Rewrite the lines from the first one through the line containing "tap(1886, 853)", replacing "Callback" with "Fallback" and keeping everything else the same.

**Part of a data file**.
- - - - - - -

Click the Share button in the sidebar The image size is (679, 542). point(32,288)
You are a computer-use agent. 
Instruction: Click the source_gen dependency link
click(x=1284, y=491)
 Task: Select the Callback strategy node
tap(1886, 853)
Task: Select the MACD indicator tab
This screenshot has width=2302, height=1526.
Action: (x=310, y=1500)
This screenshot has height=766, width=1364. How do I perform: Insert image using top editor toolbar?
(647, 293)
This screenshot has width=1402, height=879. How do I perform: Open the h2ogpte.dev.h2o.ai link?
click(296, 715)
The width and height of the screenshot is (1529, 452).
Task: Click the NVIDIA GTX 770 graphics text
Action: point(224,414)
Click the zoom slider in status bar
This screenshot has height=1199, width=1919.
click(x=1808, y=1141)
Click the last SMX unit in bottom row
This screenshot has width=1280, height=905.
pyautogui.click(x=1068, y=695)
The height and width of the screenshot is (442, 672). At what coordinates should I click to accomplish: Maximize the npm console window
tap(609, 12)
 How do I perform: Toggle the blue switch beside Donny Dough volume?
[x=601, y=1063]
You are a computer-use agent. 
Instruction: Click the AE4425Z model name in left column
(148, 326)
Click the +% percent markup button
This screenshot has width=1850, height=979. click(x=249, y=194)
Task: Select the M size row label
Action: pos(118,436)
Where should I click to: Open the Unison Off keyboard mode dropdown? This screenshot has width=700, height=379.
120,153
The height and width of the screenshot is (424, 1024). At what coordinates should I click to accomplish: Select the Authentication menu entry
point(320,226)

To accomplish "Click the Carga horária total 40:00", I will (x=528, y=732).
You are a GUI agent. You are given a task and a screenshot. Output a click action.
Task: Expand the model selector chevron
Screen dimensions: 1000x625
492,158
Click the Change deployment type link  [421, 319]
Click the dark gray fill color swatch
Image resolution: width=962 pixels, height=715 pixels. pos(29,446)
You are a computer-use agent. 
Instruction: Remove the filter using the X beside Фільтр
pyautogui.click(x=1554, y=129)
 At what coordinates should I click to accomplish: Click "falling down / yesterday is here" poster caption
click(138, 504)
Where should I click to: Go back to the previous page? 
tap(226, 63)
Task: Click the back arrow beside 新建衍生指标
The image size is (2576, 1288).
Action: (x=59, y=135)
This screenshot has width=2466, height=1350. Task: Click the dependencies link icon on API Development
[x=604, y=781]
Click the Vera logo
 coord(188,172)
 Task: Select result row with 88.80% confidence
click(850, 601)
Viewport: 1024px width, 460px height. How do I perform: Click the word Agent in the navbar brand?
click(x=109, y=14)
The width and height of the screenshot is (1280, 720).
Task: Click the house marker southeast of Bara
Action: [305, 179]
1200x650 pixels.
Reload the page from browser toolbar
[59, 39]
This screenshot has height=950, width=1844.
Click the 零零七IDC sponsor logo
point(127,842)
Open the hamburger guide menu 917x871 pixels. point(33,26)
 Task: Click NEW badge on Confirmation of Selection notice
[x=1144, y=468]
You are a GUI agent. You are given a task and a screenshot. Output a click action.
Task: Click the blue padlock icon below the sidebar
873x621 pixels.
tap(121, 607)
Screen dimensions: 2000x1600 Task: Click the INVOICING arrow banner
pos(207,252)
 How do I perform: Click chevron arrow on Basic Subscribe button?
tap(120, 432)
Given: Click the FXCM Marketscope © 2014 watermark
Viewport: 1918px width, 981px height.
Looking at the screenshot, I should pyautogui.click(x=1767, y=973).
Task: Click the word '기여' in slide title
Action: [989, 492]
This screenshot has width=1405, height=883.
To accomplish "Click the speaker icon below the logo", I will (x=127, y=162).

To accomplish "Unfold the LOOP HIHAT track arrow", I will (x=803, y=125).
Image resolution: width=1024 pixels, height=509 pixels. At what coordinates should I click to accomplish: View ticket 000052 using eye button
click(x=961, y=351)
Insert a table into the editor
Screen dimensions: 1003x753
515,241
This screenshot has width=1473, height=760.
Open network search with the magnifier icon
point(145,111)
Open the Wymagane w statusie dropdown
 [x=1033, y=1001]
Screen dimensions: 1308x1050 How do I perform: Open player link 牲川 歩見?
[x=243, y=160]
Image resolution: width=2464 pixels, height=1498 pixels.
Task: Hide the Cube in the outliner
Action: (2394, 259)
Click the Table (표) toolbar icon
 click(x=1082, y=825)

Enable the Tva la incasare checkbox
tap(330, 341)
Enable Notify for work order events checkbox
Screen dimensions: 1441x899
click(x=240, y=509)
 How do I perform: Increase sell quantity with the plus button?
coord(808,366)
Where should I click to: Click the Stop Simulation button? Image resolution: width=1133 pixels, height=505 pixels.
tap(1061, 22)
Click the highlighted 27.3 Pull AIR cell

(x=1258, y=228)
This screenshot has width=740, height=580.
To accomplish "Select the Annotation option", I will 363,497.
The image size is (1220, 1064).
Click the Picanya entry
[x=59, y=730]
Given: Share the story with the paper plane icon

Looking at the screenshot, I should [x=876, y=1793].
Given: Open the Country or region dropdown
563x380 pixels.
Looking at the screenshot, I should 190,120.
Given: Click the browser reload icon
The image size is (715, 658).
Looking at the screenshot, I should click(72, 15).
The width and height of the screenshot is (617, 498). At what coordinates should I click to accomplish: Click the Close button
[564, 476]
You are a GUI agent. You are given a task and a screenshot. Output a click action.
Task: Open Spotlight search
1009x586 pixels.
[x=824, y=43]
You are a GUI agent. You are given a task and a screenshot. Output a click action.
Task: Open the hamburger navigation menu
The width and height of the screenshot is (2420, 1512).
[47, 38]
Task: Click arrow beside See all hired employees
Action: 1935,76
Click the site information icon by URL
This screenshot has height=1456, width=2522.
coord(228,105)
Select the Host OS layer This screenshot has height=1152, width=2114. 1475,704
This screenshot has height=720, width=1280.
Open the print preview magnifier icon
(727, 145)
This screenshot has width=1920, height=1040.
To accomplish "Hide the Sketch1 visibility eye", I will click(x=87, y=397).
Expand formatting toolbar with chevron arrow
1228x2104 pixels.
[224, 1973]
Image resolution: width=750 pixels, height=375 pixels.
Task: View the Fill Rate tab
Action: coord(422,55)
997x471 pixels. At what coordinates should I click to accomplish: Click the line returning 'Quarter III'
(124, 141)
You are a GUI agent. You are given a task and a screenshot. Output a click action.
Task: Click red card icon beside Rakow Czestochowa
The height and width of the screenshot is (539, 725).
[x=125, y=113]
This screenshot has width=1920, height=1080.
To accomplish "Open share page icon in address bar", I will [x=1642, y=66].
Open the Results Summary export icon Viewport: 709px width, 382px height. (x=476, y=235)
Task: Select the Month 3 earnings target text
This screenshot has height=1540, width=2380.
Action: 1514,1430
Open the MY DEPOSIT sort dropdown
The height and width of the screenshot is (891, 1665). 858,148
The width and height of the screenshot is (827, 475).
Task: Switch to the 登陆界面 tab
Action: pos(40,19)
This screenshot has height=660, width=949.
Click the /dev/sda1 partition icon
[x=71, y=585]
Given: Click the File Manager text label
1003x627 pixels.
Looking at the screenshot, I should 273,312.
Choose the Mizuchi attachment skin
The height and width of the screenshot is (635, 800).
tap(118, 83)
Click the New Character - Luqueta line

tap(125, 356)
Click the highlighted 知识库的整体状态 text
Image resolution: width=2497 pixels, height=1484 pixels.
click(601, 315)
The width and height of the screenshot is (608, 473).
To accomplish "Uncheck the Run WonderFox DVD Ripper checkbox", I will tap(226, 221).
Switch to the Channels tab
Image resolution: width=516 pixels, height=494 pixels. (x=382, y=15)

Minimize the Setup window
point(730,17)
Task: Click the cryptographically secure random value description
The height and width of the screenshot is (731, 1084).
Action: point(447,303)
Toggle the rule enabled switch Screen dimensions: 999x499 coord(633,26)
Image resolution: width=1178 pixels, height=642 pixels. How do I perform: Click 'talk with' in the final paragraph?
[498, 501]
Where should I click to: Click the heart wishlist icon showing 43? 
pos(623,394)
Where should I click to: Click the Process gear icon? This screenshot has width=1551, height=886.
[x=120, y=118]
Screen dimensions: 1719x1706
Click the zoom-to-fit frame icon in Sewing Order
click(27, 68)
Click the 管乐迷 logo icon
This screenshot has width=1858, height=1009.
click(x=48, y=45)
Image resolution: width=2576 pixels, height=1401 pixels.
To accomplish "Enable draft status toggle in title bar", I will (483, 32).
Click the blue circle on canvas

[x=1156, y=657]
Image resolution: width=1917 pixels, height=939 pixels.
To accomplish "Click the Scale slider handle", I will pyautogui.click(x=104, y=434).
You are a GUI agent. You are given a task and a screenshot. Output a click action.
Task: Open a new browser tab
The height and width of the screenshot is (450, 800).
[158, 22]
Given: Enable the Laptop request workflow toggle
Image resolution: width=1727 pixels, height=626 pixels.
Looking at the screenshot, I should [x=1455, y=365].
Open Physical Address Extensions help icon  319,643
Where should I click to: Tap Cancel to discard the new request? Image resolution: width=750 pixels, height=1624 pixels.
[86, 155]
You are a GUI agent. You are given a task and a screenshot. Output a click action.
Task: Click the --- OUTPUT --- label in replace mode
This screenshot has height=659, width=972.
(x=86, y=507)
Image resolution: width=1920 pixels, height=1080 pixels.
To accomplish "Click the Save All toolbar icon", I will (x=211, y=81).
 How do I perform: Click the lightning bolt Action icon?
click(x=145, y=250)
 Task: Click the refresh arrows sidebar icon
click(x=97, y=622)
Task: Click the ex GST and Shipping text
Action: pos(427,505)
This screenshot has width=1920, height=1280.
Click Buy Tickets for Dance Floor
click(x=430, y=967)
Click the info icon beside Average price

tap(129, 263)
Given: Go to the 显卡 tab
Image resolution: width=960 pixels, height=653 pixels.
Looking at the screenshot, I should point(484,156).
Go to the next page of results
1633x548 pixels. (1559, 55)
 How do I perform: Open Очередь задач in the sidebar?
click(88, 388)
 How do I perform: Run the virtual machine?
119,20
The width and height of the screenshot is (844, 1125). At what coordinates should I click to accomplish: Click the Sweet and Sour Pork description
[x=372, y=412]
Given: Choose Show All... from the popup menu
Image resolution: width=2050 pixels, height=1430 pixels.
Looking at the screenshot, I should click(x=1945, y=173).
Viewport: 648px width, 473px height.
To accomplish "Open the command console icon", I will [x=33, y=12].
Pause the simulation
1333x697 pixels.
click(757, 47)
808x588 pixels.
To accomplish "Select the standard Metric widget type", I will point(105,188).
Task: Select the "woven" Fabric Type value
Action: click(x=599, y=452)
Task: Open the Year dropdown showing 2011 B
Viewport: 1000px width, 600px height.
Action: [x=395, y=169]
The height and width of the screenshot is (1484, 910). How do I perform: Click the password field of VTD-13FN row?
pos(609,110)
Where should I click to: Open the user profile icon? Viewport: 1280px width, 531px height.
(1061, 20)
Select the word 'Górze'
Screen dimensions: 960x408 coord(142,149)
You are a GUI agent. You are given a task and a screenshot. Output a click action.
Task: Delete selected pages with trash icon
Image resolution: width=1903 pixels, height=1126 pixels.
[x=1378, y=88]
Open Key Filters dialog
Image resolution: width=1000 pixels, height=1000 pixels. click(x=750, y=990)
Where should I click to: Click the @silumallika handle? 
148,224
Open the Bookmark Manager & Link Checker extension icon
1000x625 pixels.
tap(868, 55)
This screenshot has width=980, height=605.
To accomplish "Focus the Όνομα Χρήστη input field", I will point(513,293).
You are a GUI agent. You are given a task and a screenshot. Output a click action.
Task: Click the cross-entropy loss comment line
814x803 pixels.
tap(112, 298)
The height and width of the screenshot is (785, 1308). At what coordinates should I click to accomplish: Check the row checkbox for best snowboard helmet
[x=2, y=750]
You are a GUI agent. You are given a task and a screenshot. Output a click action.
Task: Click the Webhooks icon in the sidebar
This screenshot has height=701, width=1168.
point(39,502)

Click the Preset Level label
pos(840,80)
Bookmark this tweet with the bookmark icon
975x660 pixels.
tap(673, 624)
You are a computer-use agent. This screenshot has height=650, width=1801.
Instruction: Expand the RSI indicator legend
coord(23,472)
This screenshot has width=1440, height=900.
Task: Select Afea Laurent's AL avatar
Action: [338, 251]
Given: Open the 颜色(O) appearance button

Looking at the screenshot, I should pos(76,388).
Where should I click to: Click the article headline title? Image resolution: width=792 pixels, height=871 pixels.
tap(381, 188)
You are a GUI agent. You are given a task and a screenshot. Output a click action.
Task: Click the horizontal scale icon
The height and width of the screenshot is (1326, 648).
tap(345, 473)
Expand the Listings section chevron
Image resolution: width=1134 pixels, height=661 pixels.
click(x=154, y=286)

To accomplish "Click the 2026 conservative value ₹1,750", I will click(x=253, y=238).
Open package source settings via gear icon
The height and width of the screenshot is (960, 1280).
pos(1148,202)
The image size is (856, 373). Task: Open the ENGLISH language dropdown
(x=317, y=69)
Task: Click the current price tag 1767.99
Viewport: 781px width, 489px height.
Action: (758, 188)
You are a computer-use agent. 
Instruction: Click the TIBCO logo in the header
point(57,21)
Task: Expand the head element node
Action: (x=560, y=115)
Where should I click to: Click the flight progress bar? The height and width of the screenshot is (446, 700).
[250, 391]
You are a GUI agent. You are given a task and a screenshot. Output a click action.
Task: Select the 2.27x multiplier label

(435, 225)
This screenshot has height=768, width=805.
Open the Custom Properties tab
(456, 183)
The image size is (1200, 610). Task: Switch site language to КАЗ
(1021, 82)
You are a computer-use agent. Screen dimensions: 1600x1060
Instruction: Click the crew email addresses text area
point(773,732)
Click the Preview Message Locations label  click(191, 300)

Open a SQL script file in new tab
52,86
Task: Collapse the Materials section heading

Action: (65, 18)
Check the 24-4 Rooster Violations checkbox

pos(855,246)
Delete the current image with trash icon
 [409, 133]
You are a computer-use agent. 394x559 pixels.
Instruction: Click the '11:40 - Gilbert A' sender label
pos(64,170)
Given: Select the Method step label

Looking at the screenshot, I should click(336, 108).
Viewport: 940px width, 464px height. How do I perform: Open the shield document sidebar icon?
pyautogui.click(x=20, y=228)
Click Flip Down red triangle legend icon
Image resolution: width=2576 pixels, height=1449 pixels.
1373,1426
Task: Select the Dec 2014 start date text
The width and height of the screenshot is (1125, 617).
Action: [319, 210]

- - - - - - -

**THE OUTPUT**.
Click the Share button in the sidebar The image size is (679, 542). point(32,288)
You are a computer-use agent. 
Instruction: Click the source_gen dependency link
click(x=1284, y=491)
 Task: Select the Fallback strategy node
tap(1886, 853)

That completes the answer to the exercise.